Tinirau, the fish god or "innumerable" was the sea God with two faces known all throughout Polynesia. He has been depicted in paintings as well as stone carvings from Samoa to Hawaii and has many back stories depending on where you are and who you ask. The Mangaia people of the Cook Islands portray him as half man and half fish. Other cultures define him as a chief or the son of a chief. He is said to have promised endless amounts of fish to the islands, and many Hawaiians still pray to him for good fortune while fishing. Pele the goddess of lava and volcanos has long been a part of the Hawaiian culture and is believed to be able to bring misfortune to natives and visitors alike. Pele is considered the creator of the islands and the embodiment of anger and jealousy. Native Hawaiians know her by her more traditional name Halemaumau, which translates to "the fiery pit creator". However, over time the legend has changed. Originally it was believed that if the rocks or ground was disturbed on the volcano that Pele would cause an eruption as a sign of being displeased. In more recent years it is widely believed that if tourists take pieces of the rock or black sand off the islands with them that Pele will curse them and cause great misfortune in their lives until it is returned to where it came from. This belief causes hundreds of people a year to ship packages containing the stones they picked up while on vacation and blaming the goddess for bad things that happened to them since they returned home.

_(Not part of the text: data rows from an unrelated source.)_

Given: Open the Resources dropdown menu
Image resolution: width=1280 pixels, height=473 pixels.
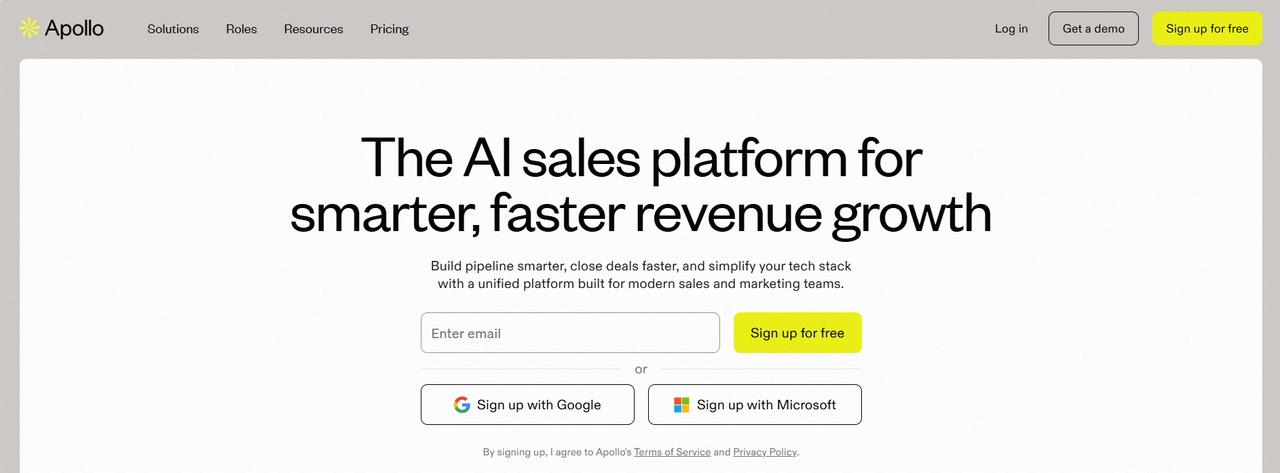Looking at the screenshot, I should 313,29.
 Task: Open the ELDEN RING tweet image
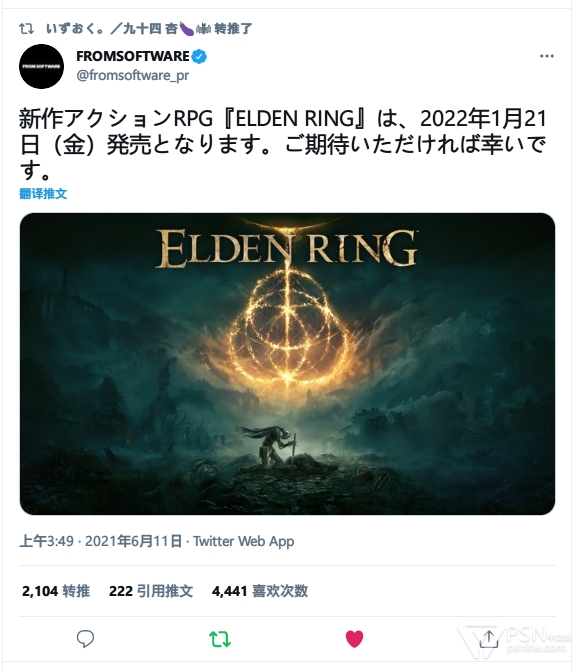pos(287,363)
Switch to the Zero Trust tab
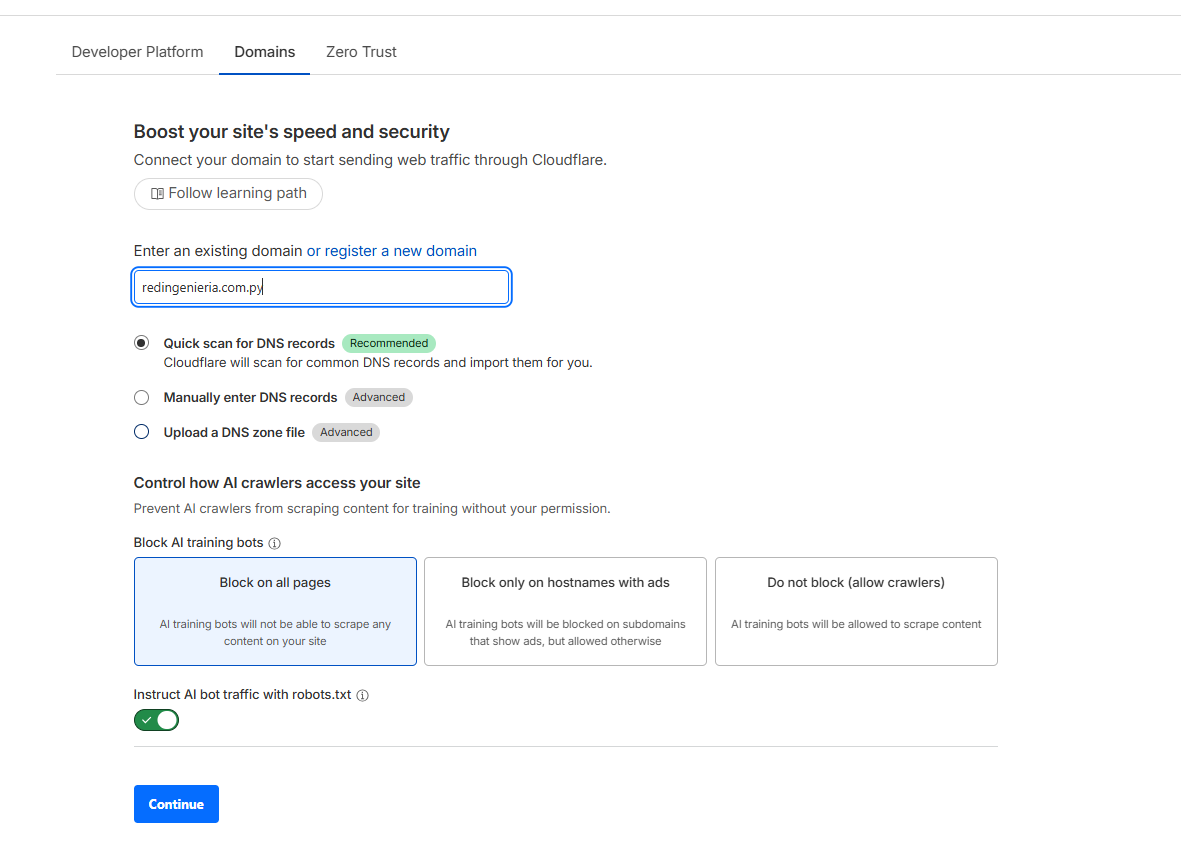This screenshot has width=1181, height=850. (x=361, y=52)
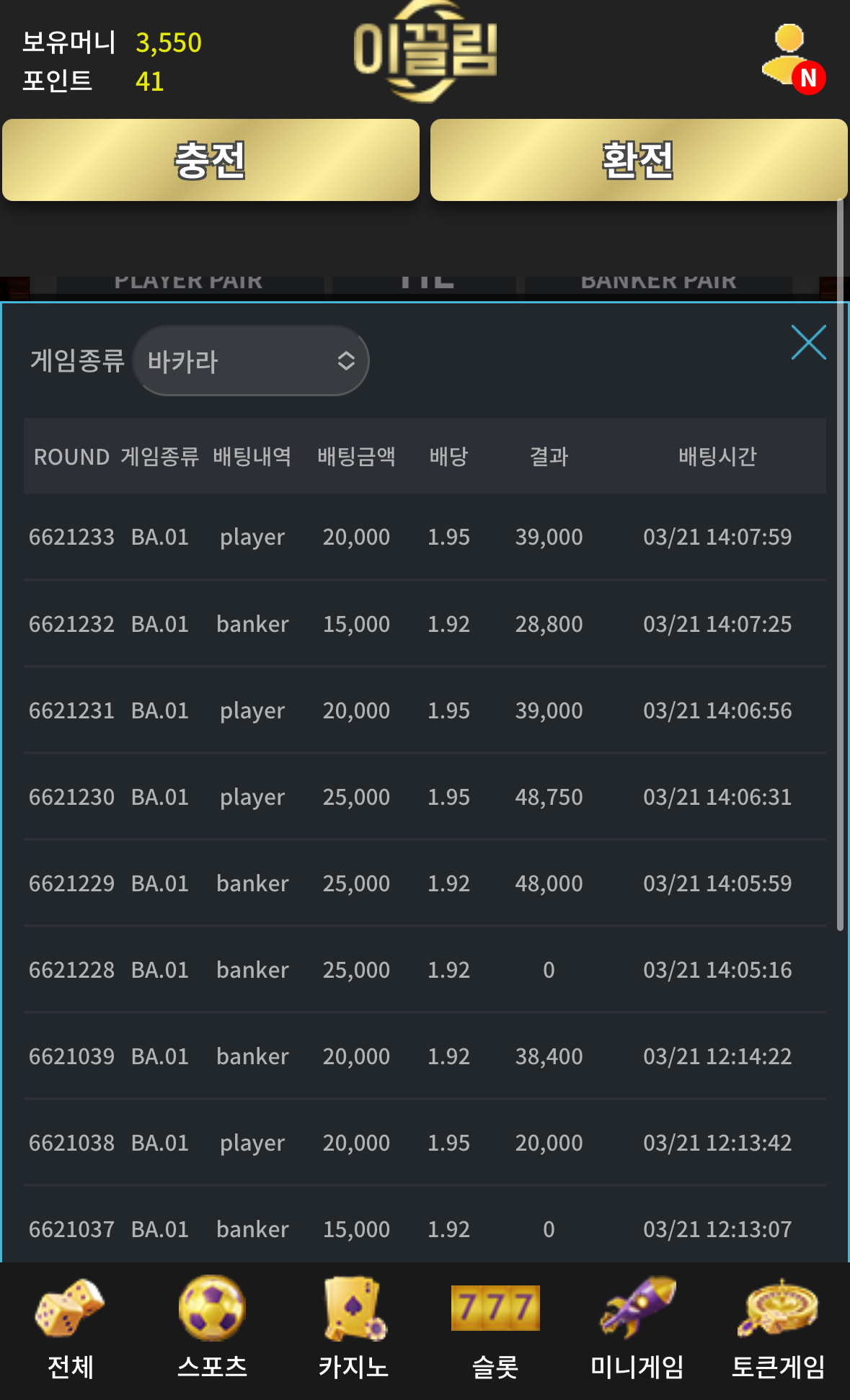Open the 미니게임 rocket icon
The height and width of the screenshot is (1400, 850).
pos(637,1307)
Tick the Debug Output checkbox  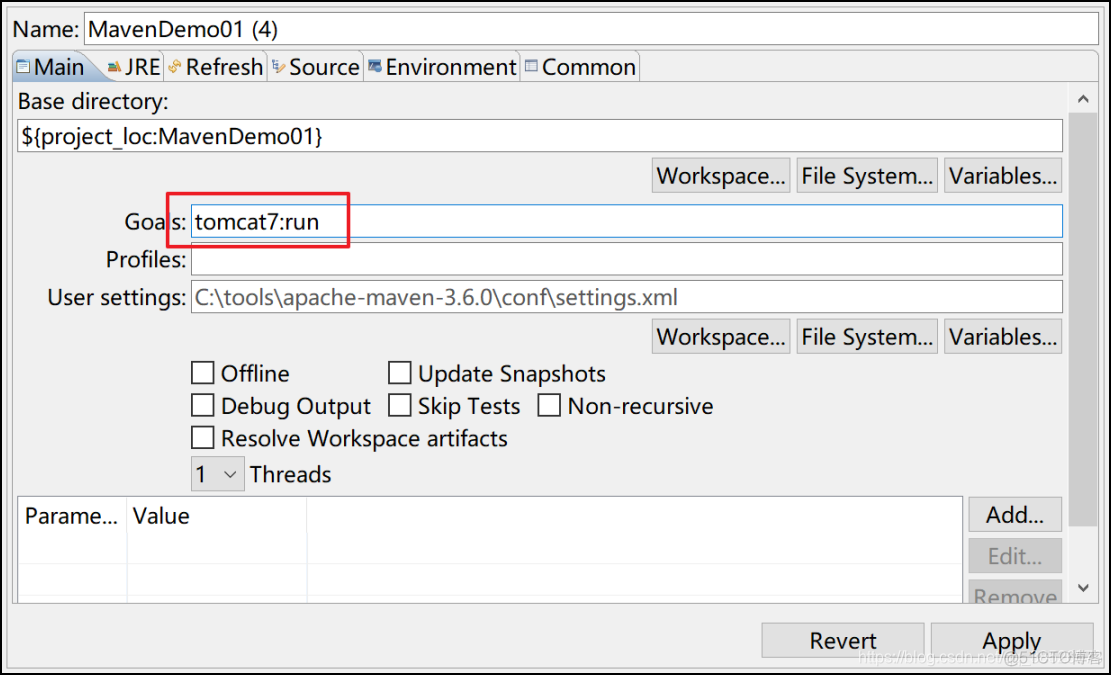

Another Hawaiian legend tells of a young man who fell into the hands of the priests of a high temple who captured and sacrificed him to their god, and then planned to treat his bones dishonorably. The young man's ghost revealed the situation to his father through a dream, and aided his father to retrieve the bones through great exertions and to place them in his own secret burial cave. The ghost of the young man was then able to joyfully go down to the spirit world.

==Influence of ghosts==

Ghost sickness in Polynesia takes two forms: possession and bizarre behavior, where the victim often talks with the voice of a dead person, and retarded healing caused by a ghost or evil spirit. The patient is treated with strong-smelling plants such as beach pea, island rue or ti plant (Cordyline fruticosa), and in the case of possession through reasoning with the ghost. That this illness can be caused by sorcery and cured by mystical means seems to have been a common Polynesian belief. The Samoans thought that the souls of the dead could return to the land of the living by night and cause disease and death by entering the bodies of either their friends or their enemies. To cure illness, the Samoans relied not on medicine but exorcism. The Polynesian people usually did not fear these spirits, unless they were deceased enemies of the individual or members of a tribe that had done them harm. The Calypso, a ghost type that the Polynesians commonly refer to as, draw men who are at sea towards this specific island with their wives. When they arrive, the man immediately gets home sick and the two head home. All the ghosts want to do is protect their homeland where their families once were, resulting in scaring people off who try to cross their boundaries.

== In the arts ==
Of his 1892 Tahitian painting Manao Tupapau, Paul Gauguin said "according to Tahitian beliefs, the title Manao Tupapau has a double meaning . . . either she thinks of the ghost or the ghost thinks of her".

Robert Louis Stevenson wrote about Polynesian beliefs and customs, including the belief in ghosts, in his last collection of stories, Island Nights' Entertainments. He wrote the book on Samoa in 1893 in a realistic style that was not well received by the critics, but the stories which dealt with false and real supernatural events are now considered among his best.

Robert Louis Stevenson was also a travel writer and he was previously mentioned in this section already. He wrote many books over his voyages which in themselves are art. Art helps the reader grasp a concept from the time period it is about. The book "In the South Seas" was a descriptive piece to show what it is like traveling those areas including Polynesia.